**Task description**
Word for word, copy the line containing "Image resolution: width=1120" and every line after it in the records below, leaving pictures out.

**Data records**
::::

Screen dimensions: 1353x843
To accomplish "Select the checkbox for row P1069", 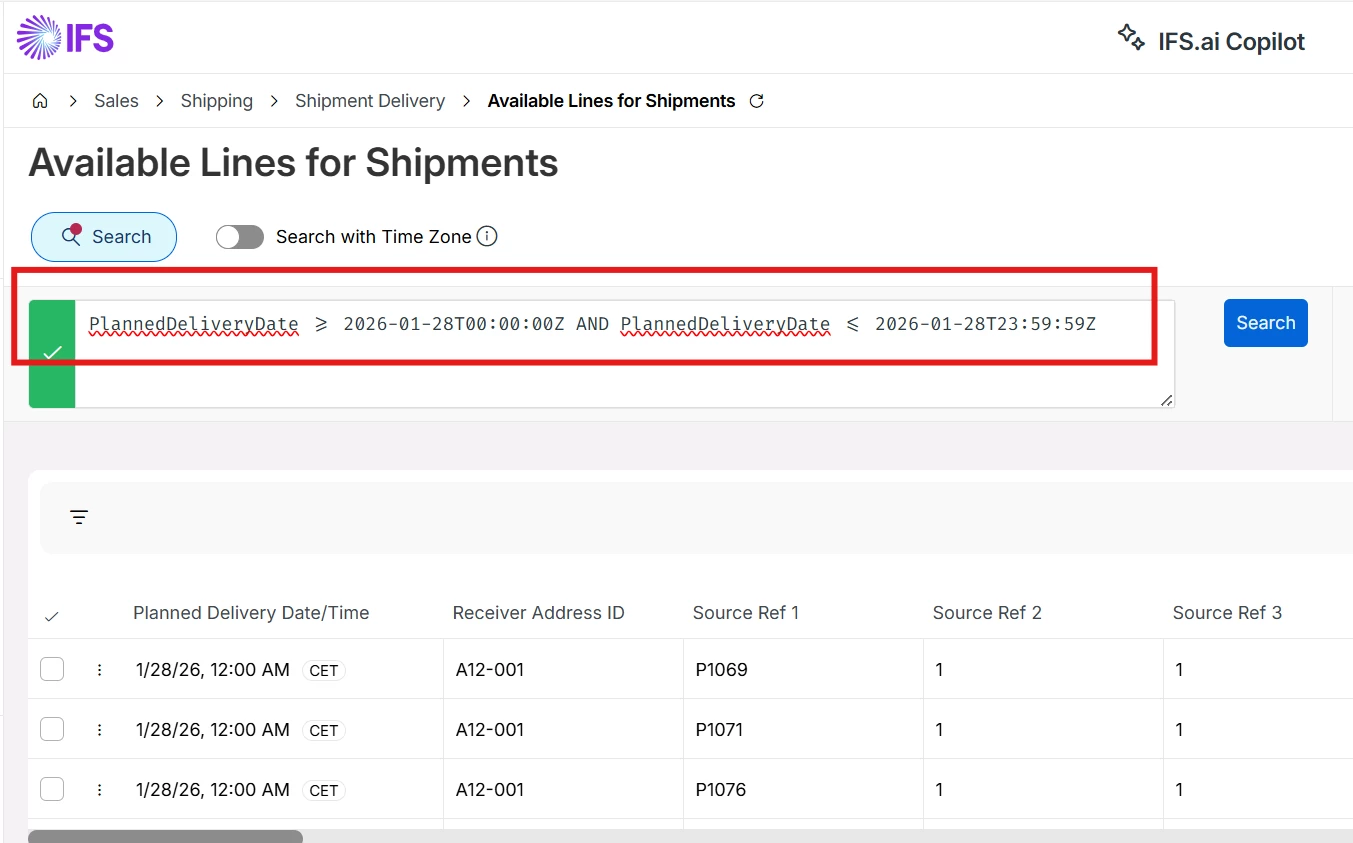I will pyautogui.click(x=52, y=669).
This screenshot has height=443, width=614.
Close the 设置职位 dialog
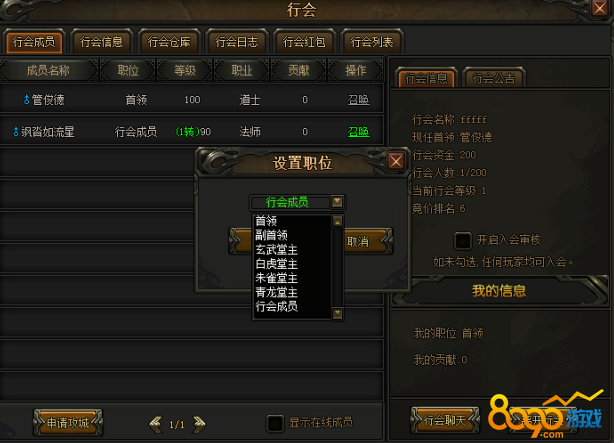396,161
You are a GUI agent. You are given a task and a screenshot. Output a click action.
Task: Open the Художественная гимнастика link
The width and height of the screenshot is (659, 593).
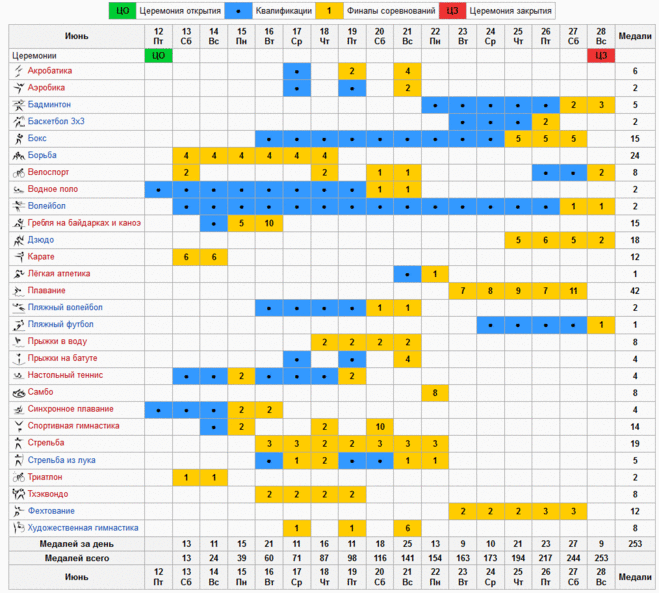click(84, 527)

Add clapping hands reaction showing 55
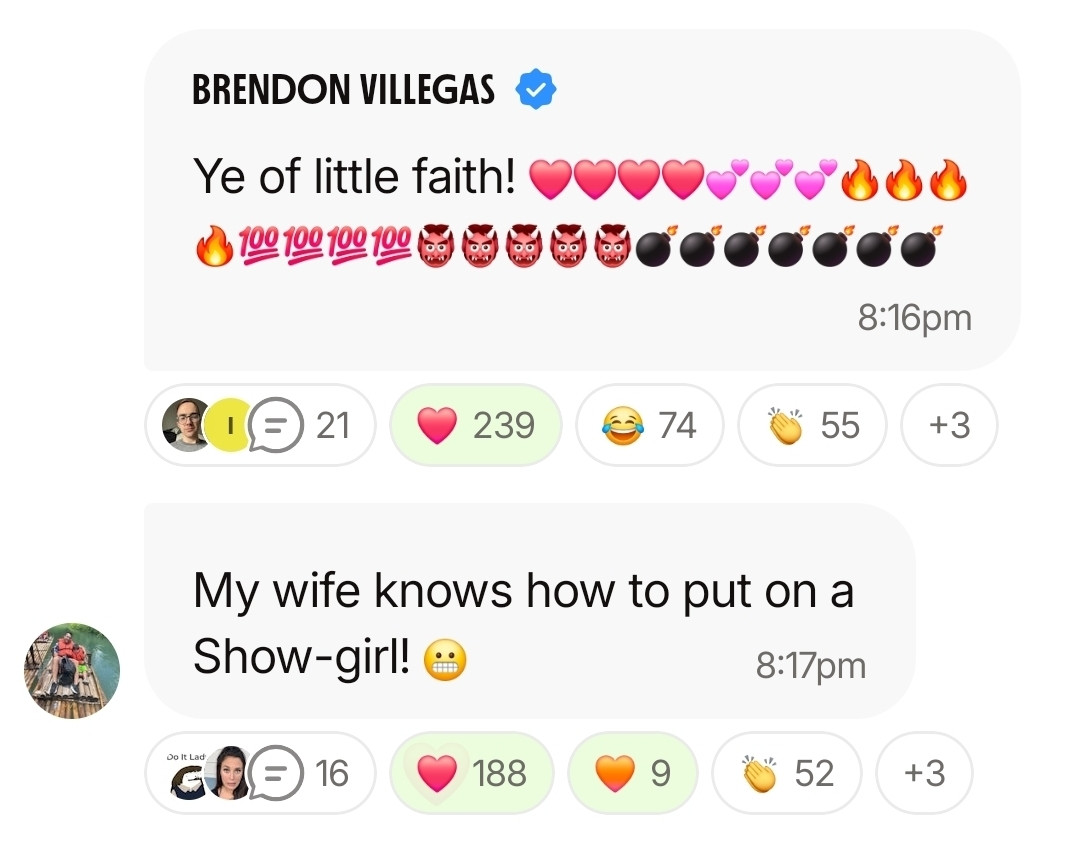813,425
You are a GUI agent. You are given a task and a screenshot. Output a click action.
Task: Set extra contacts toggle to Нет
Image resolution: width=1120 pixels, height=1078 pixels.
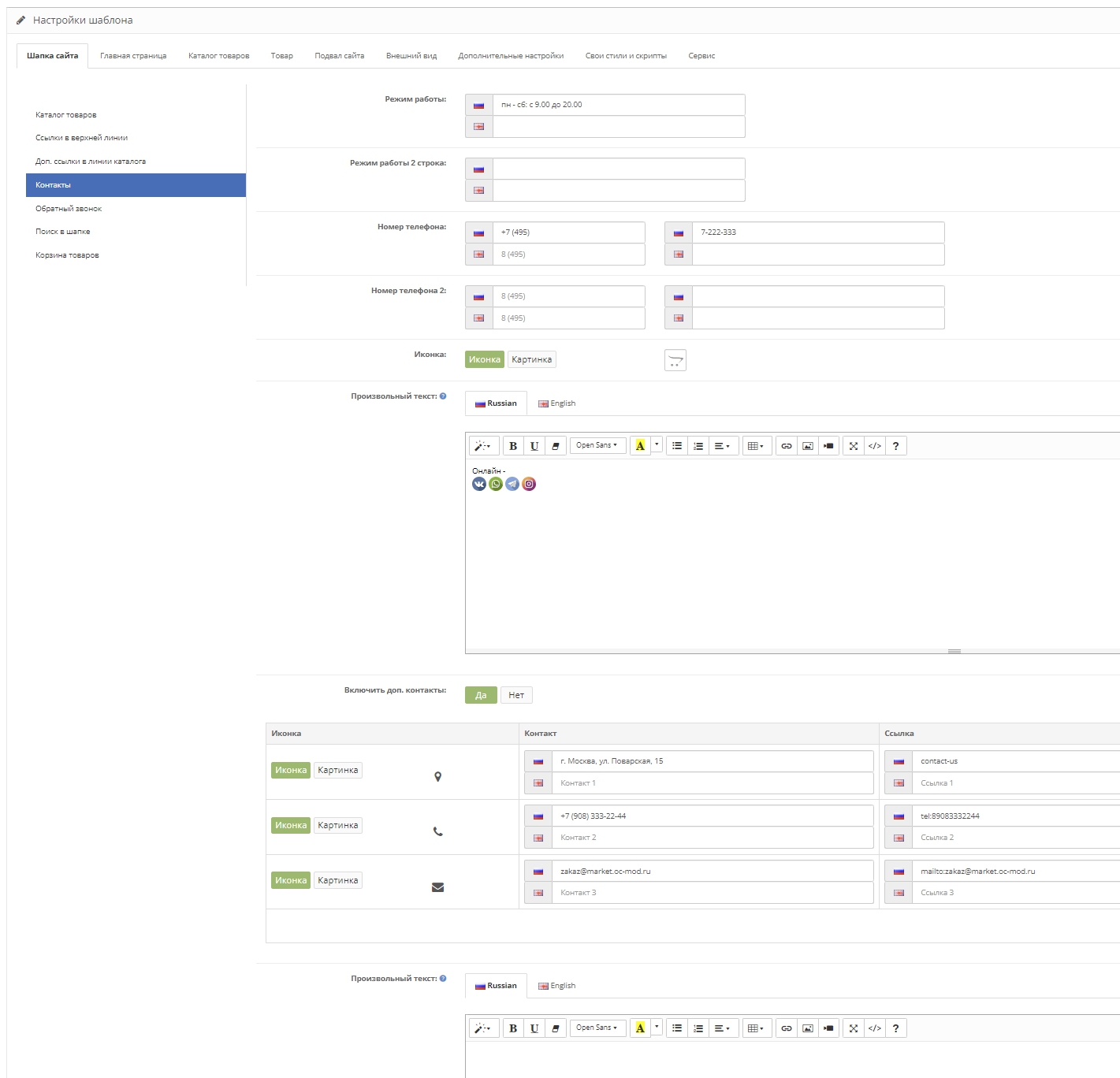516,695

::::

**Response**
Image resolution: width=1120 pixels, height=1078 pixels.
516,695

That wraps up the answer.